To say the open rates where disappointing is an understatement, initial few e-shots where almost 90% down on the avg open rates... we preserved with several more campaigns, and with little or no feedback from the end users. But the results spoke for themselves, e-shot traffic died a death, unsubscribes went up, transactions went down!

Ultimately to retest and to draw conclusions we re-sent the new emails in the old style and it was obvious, the open rates shot back up, e-shot traffic return, sales started happening. The clients customers reacted far more positively to large images, big colour fonts and big links and little styling, which goes against everything the experts tell you to do.

Moral of the story..... You cant polish a turd!

So, to advise, I would suggest not changing the winning formula to drastically (Like I did) but rather introduce more sophistication over a longer period of time within your eshots, whilst paying great focus to your stats! as soon as you see the numbers going in the wrong direction, go back to the previous step, and then highlight another area in the eshot design to tweak.

Would be great to hear how you get on.
 
Thanks for your reply Sunburn.

It's a little depressing isn't it? Slap a massive image in the centre of the email, throw in a little bit of unsubscribe text and a disclaimer to fool the spam filters and the open rates are higher.

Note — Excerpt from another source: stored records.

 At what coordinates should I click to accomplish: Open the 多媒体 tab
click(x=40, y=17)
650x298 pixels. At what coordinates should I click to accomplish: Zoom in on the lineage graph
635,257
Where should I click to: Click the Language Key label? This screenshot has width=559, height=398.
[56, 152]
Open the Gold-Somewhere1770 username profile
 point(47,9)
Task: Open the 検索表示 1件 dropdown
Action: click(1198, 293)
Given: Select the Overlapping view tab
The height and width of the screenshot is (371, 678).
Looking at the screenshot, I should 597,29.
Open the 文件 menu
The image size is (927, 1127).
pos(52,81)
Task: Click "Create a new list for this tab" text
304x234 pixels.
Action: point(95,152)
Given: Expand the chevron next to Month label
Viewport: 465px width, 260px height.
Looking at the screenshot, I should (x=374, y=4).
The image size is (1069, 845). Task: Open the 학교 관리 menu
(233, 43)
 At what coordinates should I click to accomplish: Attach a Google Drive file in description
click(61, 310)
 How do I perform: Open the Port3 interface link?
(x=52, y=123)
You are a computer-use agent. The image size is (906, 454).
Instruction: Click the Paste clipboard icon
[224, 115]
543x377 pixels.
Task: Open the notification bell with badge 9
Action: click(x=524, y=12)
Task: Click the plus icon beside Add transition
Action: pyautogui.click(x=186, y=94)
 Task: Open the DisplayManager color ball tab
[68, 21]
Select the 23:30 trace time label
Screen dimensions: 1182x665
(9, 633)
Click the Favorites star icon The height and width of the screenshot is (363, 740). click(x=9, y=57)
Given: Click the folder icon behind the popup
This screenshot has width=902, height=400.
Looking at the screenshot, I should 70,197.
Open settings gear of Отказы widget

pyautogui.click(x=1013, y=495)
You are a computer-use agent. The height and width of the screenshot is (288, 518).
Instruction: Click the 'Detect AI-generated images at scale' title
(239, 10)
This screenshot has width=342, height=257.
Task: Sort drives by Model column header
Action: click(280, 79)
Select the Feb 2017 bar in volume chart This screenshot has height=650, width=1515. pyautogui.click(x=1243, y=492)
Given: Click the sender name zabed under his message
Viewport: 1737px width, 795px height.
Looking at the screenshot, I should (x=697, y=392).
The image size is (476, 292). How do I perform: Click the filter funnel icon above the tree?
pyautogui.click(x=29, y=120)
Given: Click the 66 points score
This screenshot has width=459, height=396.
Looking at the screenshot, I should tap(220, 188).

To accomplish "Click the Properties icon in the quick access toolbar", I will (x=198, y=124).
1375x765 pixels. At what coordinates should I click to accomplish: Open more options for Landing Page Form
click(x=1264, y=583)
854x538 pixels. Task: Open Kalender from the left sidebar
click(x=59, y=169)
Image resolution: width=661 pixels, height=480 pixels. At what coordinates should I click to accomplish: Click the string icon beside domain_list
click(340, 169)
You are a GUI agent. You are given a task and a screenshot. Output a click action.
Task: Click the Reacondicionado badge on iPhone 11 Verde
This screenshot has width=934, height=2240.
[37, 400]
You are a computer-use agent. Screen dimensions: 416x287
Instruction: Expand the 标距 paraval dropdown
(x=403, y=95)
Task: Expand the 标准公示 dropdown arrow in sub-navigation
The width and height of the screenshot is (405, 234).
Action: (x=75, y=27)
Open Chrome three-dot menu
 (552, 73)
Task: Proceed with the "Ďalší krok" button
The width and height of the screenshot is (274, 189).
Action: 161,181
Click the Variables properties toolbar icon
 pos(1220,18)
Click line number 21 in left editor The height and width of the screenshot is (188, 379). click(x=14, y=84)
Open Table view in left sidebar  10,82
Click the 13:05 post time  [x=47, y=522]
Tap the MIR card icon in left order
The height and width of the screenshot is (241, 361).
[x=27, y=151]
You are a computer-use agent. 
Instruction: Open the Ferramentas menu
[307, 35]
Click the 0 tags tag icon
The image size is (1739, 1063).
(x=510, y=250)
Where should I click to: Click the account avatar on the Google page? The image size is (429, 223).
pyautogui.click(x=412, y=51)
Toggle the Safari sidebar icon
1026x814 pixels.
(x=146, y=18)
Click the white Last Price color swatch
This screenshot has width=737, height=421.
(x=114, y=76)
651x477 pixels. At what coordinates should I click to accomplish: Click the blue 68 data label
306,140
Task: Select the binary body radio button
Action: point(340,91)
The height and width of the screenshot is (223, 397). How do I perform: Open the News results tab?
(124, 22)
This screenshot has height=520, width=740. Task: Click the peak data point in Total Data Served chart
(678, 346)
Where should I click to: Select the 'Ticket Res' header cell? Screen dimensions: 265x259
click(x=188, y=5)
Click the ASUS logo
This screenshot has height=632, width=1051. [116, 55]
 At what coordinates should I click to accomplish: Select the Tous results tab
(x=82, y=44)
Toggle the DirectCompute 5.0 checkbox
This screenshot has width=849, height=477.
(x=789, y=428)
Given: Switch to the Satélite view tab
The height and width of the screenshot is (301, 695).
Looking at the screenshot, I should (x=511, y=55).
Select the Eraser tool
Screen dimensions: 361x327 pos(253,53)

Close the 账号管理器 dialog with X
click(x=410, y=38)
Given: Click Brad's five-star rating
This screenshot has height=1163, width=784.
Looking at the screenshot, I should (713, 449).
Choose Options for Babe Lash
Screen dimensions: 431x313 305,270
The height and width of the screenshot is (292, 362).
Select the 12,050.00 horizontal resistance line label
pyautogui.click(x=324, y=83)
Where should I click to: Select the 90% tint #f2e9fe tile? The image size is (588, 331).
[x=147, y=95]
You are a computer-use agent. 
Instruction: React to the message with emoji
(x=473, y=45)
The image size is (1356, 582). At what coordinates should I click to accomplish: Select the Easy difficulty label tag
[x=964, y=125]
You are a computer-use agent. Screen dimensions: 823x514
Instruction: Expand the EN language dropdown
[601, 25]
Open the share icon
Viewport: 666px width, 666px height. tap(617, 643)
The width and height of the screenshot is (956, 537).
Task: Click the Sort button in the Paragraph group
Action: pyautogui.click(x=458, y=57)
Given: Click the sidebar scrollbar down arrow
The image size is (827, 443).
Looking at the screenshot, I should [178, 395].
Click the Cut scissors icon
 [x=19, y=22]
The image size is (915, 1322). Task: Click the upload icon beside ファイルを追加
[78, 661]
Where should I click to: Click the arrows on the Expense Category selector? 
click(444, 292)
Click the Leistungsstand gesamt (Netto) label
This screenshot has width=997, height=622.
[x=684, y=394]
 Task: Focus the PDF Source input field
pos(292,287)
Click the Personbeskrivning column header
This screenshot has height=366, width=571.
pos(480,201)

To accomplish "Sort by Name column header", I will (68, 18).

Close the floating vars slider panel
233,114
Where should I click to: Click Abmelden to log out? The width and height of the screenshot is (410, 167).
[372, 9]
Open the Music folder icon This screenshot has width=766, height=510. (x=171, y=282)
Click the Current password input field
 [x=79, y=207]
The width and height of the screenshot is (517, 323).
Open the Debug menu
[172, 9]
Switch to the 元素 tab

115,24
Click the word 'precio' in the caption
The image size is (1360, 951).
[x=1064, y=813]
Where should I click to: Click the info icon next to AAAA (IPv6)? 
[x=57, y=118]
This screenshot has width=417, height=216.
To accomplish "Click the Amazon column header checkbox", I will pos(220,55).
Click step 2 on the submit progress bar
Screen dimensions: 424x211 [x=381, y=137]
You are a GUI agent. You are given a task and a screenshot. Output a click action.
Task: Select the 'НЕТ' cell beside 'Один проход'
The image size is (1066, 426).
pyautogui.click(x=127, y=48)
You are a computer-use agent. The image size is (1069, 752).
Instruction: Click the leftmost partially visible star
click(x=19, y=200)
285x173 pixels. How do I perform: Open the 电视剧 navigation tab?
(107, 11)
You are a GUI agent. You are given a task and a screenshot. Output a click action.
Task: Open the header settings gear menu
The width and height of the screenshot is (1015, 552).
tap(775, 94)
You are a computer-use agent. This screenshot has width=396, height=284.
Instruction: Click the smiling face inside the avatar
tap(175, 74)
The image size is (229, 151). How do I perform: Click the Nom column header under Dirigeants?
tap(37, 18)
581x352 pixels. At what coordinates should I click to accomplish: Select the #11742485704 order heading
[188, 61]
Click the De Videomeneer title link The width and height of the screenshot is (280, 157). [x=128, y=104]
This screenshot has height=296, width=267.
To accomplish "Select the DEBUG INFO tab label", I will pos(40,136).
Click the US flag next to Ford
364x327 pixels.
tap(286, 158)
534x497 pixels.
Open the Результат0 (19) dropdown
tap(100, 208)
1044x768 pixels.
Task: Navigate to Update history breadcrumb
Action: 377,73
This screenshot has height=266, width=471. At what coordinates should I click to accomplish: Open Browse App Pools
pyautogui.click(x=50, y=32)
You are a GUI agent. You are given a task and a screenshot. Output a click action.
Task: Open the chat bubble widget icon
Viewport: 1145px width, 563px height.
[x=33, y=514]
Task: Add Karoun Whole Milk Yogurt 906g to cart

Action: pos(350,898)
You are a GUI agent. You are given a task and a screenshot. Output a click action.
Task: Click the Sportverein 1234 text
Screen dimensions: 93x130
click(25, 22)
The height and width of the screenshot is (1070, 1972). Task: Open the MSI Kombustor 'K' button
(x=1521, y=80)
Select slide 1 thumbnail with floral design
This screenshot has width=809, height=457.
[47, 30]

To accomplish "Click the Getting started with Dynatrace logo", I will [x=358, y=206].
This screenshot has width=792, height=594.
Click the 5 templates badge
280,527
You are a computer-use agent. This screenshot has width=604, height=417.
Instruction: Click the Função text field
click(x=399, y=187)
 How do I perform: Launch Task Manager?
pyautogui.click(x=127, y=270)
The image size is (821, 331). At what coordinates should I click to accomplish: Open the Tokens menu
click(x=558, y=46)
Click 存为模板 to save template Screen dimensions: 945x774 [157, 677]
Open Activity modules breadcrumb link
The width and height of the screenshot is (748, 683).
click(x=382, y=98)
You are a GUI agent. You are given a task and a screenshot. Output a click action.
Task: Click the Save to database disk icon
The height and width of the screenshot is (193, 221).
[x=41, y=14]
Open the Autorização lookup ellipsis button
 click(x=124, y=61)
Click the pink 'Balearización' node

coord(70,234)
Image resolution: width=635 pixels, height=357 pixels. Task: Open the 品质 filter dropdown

It's interesting that you mention unsubscribes went up though. I wouldn't have expected that.

It's a tough one as I have to justify to a director as to why this is happening. I might try just slightly increasing the size of my images in the intro, but keep the body text in html. So that the message is still there, but the user clearly knows there's more content behind the image download.
 
It would be interesting to see examples of both! You may have a bit of client secrecy issues, but if there is a way around that - I'd be interested to see the comparison visually, and the hits from each.
 
Hi Chris, if i remember, on the next eshot ill send you a link to the current solution, and the one I did a while back.
In the mean time, the old and currently used design is white background, centerd text and images, garish font colour and large font sizes. :) ala web design circa 95! ... but hey it works for that client of mine.
 
@ multimedia Novice, to be fair, the unsubscribe rate was marginal, perhaps 0.5 / 1% increase over the avg, but combined with the fact that open rates had dropped, seemed more than co-incidental. But in all likely hood the redesign probably had zero effect upon the unsubscribes, just we were more aware of any changes across the gamut of stats at point in time.
 
this is a nice interesting thread.

i understand the importance of coding to a high standard where possible, but if search engines won't be slapping you in the face if you don't code properly, and your accessibility is not dead on, but close enough, what makes such a difference?

just to clarify, i'm not promoting being lazy and not doing the proper job, i'd just like to see if there's anything important i'm missing or any big advantages i'm not understanding :)
 
Hi Tim.

It makes a difference when you need to start linking individual parts of an email. You can't use image maps when coding emails as Outlook 2007 doesn't like them (something to do with breaking lines of code on to a new line and messing up the links).

And you'll miss a load of mobile traffic. Blackberry's won't display images unless downloaded (which might take an age over a cellular network).

Also, over time, more images than text (and leaving photoshop labels on images, e.g. 'image_01.jpg, image_02.jpg') puts you on the spam 'sandbox' and ruins the credibilty of your IP.

I still reckon it's worth the effort. It's finding a balance that will hopefully lead to more open rates. But I still think the subject line is mainly responsible.
 
okay cool, so cross device compatibilty, keeping your emails away from spam lists, tracking and all that stuff.